> **Aangeleverd fragment**:
De heer Omtzigt (CDA):
Dank u wel, voorzitter. Dank voor de heldere antwoorden. De euro pakken we morgen weer verder bij de eurogroep. Wanneer er een nieuwe regeling onder artikel 36 wordt afgesproken, is de Staatssecretaris verplicht om die voor te leggen aan de Commissie. Ik zou hem willen vragen om dan ook even een cc'tje aan de Kamer te sturen, zodat we weten wat er met die Dublinverordeningen gebeurt.
Ik heb twee moties. De ene samen met de twee andere brexitrapporteurs. Dat is niet helemaal toevallig, want we maken ons er alle drie grote zorgen over dat er geen deal komt en dat zou zeer schadelijk voor Nederland zijn.
Motie |
De Kamer,
gehoord de beraadslaging,
constaterende dat er nog geen backstop is voor de grens tussen Ierland en Noord-Ierland en er geen ontwerp voor de toekomstige relatie tussen de EU-27 en Groot-Brittannië is;
constaterende dat Nederland op een aantal terreinen voorbereidingen getroffen heeft voor het no-dealscenario, zoals bij de douane en de NVWA, maar dat voorbereiding op meer terreinen geboden is;
verzoekt de regering de Kamer in oktober te informeren over de draaiboeken voor het no-dealscenario en de potentiële chaos die daarbij hoort,
en gaat over tot de orde van de dag.
De voorzitter:
Deze motie is voorgesteld door de leden Omtzigt, Asscher en Anne Mulder. Naar mij blijkt, wordt de indiening ervan voldoende ondersteund.
Zij krijgt nr. 1351 (21 501-20).

> **Opdrachten**:
1. Welk nummer krijgt de motie in het fragment?
2. Neem het gedeelte van het fragment van "De heer Omtzigt" tot en met "die Dublinverordeningen gebeurt." woordelijk over.
Voor deze opdrachten zijn de vermeldingen niet vereist.

Vermeldingen in een dataset:

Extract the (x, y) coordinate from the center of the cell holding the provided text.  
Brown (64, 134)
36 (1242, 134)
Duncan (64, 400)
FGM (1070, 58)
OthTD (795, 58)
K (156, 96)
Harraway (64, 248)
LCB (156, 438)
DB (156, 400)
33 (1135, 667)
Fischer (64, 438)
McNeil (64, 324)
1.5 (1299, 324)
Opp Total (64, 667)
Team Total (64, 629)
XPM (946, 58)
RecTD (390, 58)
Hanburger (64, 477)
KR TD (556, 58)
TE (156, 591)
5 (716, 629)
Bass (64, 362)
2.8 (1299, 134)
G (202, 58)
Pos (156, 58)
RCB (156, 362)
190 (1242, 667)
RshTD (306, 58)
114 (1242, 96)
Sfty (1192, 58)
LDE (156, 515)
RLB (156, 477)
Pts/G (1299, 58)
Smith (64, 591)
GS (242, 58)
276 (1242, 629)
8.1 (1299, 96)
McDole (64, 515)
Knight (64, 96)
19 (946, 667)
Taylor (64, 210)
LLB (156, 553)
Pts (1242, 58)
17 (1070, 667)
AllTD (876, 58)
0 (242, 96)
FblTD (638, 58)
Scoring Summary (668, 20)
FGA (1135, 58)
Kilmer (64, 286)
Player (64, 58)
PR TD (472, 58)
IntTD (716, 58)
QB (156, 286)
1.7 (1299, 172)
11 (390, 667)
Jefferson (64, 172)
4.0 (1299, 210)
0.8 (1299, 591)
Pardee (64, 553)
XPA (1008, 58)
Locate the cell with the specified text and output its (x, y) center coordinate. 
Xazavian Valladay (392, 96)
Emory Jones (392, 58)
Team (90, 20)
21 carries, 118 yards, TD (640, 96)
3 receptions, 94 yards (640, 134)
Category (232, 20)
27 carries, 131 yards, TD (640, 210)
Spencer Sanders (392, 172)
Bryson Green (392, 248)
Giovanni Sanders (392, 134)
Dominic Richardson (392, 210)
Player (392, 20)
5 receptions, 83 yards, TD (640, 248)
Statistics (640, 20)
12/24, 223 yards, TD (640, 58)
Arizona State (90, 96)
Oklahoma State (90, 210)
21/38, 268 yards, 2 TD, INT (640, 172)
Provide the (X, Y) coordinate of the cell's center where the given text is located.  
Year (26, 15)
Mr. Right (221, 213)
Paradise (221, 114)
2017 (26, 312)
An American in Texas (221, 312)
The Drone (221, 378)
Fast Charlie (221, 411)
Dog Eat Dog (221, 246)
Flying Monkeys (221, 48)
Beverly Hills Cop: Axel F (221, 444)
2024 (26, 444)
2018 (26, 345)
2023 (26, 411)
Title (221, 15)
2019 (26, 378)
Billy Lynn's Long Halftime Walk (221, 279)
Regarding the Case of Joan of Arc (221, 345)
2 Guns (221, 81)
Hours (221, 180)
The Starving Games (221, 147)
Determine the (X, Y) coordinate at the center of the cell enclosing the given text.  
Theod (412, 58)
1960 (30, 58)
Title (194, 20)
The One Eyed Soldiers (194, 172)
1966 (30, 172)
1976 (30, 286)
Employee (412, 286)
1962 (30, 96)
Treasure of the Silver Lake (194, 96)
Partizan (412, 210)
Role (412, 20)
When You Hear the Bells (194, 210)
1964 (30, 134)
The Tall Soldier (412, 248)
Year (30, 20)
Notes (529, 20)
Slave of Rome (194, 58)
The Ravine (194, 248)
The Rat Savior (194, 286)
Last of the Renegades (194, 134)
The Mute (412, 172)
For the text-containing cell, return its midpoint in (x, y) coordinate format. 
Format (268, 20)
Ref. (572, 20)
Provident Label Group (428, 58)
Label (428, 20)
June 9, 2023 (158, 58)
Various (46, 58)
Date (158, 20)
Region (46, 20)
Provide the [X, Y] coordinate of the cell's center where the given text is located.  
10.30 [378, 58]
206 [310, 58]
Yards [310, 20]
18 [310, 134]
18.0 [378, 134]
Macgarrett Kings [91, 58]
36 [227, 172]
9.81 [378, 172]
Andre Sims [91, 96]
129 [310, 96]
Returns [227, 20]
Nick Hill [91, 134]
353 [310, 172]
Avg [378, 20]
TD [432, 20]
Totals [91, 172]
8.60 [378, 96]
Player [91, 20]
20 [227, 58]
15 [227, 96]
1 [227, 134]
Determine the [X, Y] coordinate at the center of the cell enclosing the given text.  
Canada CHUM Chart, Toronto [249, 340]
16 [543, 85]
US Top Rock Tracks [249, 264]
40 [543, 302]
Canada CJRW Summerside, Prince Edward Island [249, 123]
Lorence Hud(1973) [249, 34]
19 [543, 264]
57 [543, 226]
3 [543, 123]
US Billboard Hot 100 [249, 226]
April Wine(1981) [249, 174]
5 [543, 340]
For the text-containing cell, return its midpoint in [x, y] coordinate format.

> **Antwoorden**:
1. Nr. 1351 (21 501-20).

2.
De heer Omtzigt (CDA):
Dank u wel, voorzitter. Dank voor de heldere antwoorden. De euro pakken we morgen weer verder bij de eurogroep. Wanneer er een nieuwe regeling onder artikel 36 wordt afgesproken, is de Staatssecretaris verplicht om die voor te leggen aan de Commissie. Ik zou hem willen vragen om dan ook even een cc'tje aan de Kamer te sturen, zodat we weten wat er met die Dublinverordeningen gebeurt.